**GOAL OF THE EXERCISE**: Only one span of the material below is wanted. Output it exactly, from the line with "The width and" through the line with "Instruction: Click the Maps breadcrumb folder", without any pictures.

GIVEN ENTRIES Start Marker

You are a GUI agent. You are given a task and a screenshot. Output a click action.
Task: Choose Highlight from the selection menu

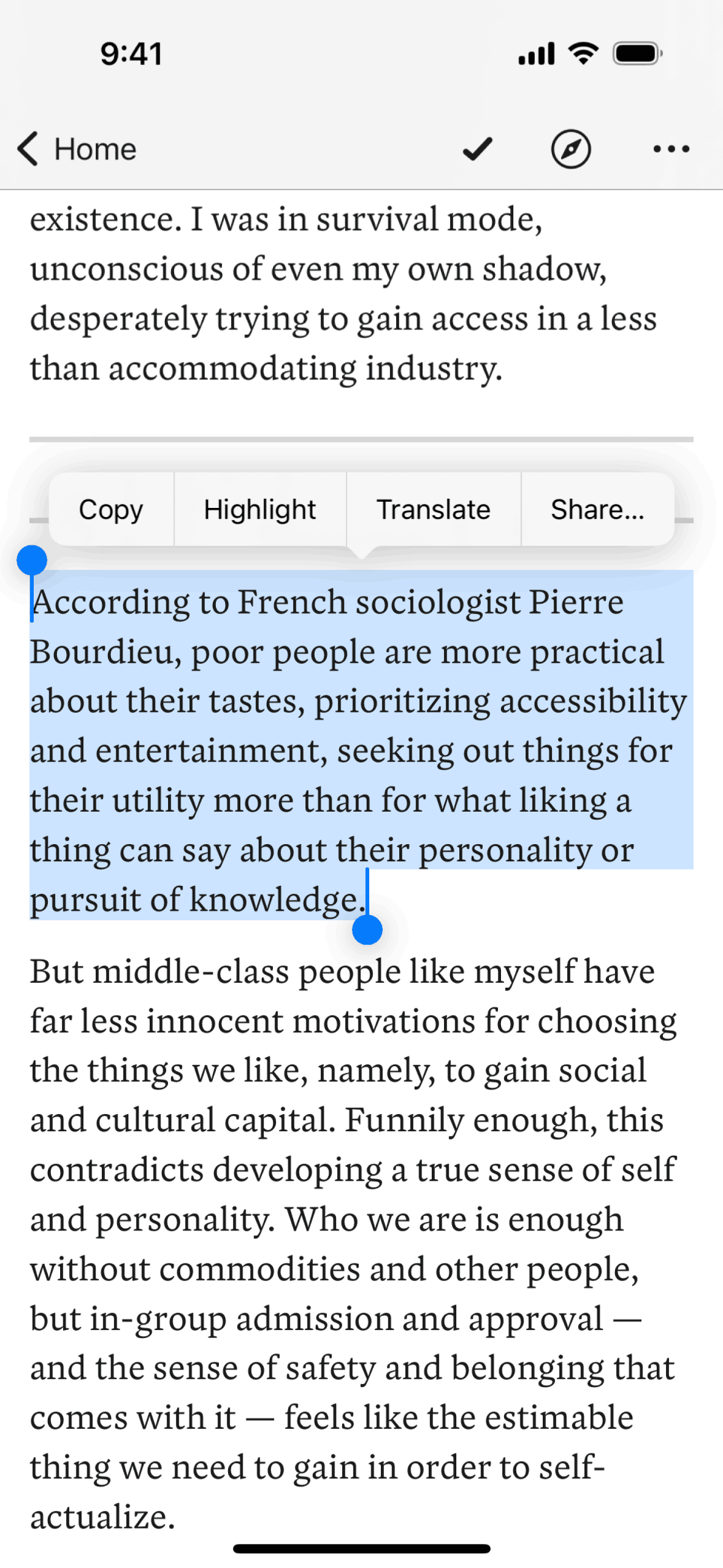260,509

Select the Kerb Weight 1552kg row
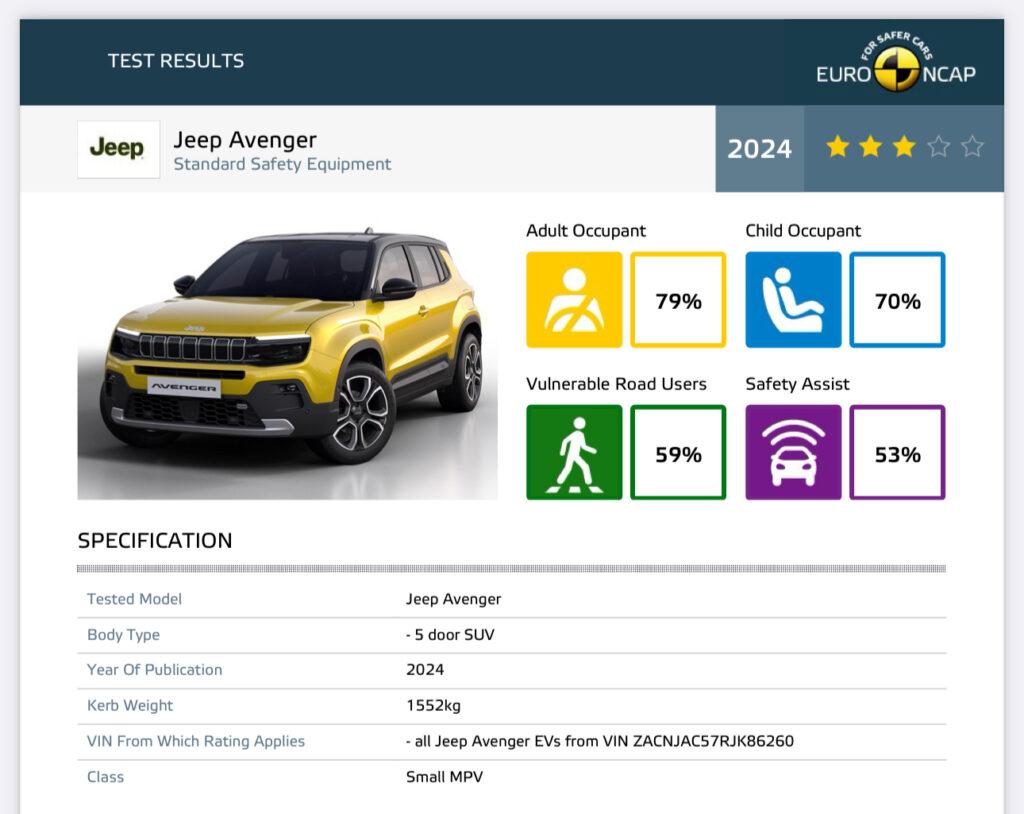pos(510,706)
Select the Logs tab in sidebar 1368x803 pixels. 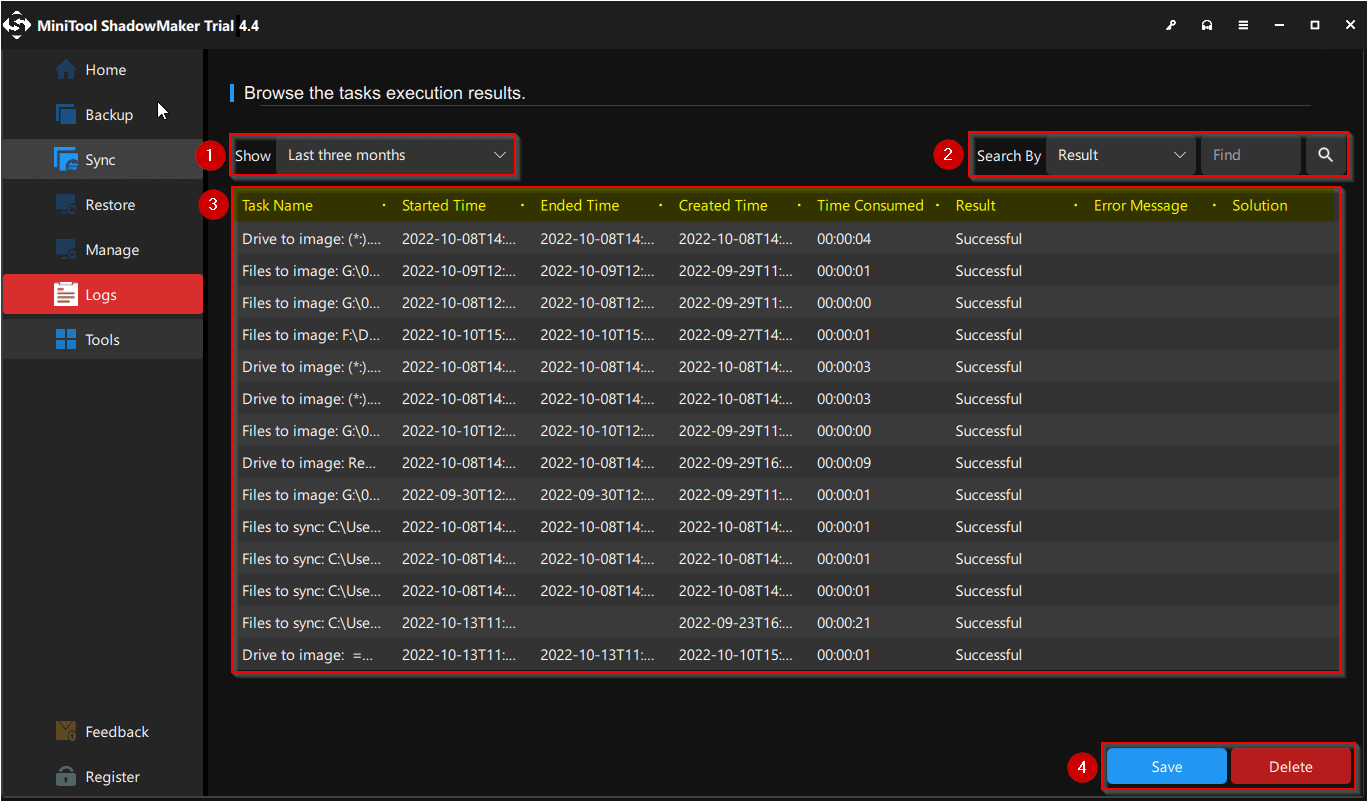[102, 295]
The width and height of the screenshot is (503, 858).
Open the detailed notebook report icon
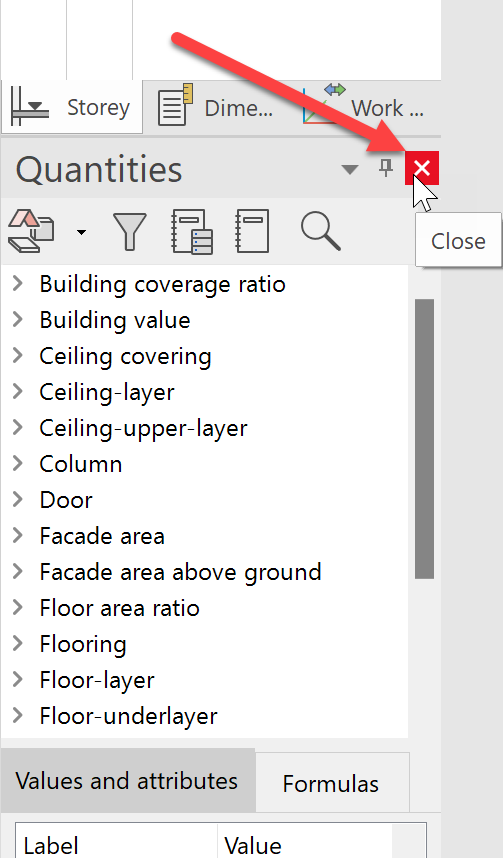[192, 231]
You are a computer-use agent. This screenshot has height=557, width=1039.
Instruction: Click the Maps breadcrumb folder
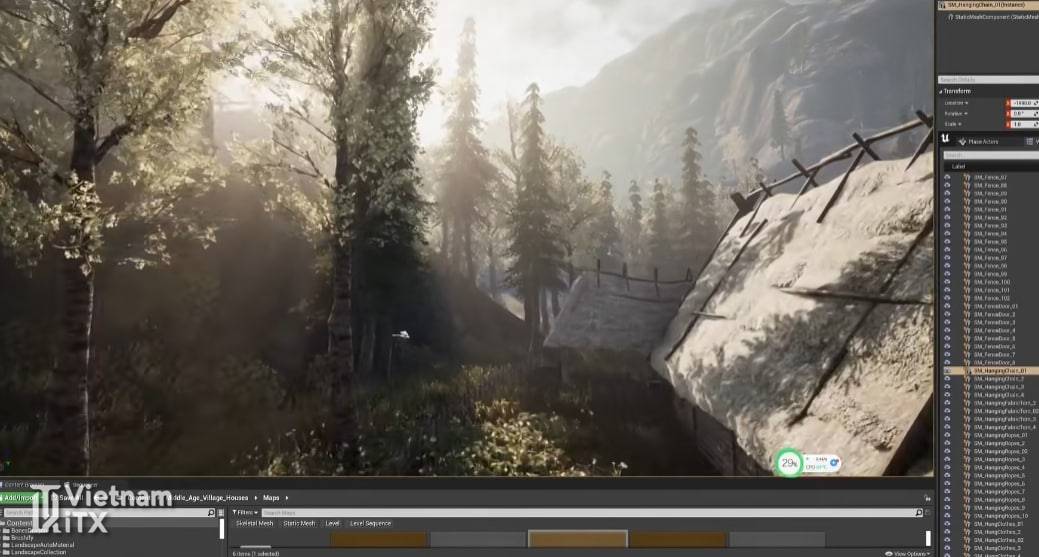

GIVEN ENTRIES End Marker
GIVEN ENTRIES Start Marker

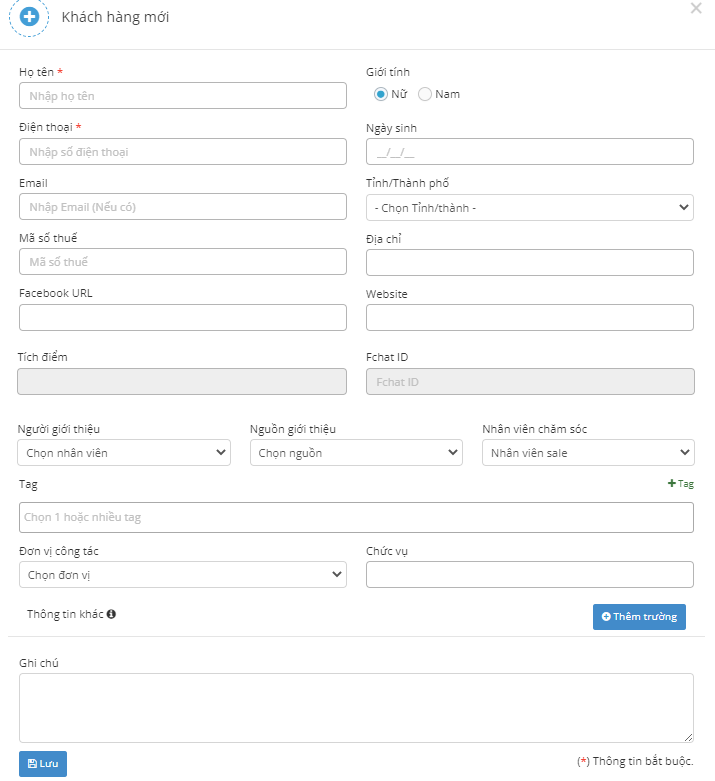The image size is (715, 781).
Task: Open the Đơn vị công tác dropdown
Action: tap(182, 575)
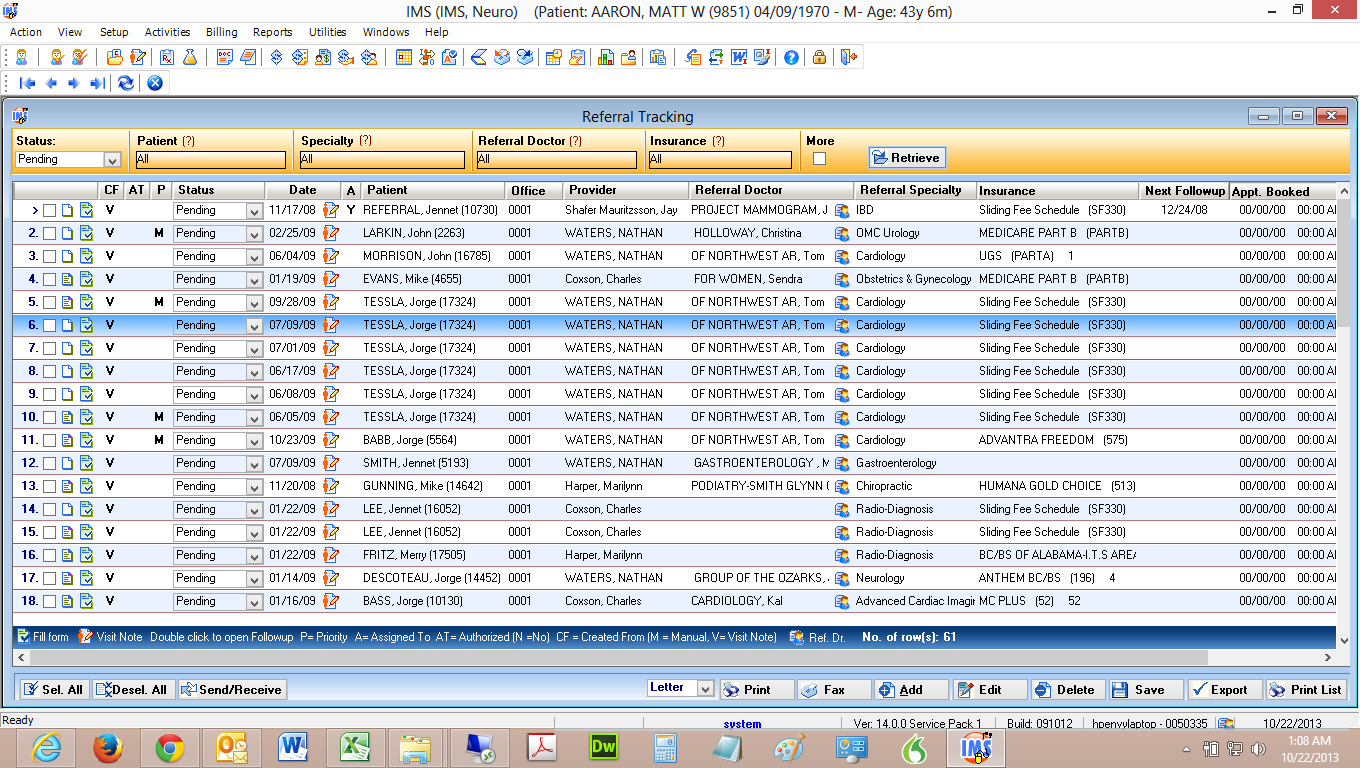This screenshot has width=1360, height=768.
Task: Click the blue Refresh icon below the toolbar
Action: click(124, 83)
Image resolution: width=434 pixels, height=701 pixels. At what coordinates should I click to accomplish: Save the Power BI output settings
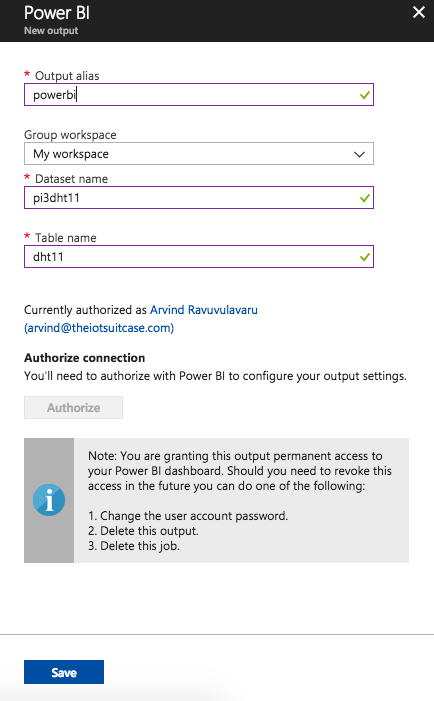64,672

GIVEN ENTRIES End Marker

**COMPLETED TASK**:
The width and height of the screenshot is (503, 858).
Open the detailed notebook report icon
[192, 231]
You are a computer-use agent. This screenshot has height=557, width=1039.
Instruction: Click the Maps breadcrumb folder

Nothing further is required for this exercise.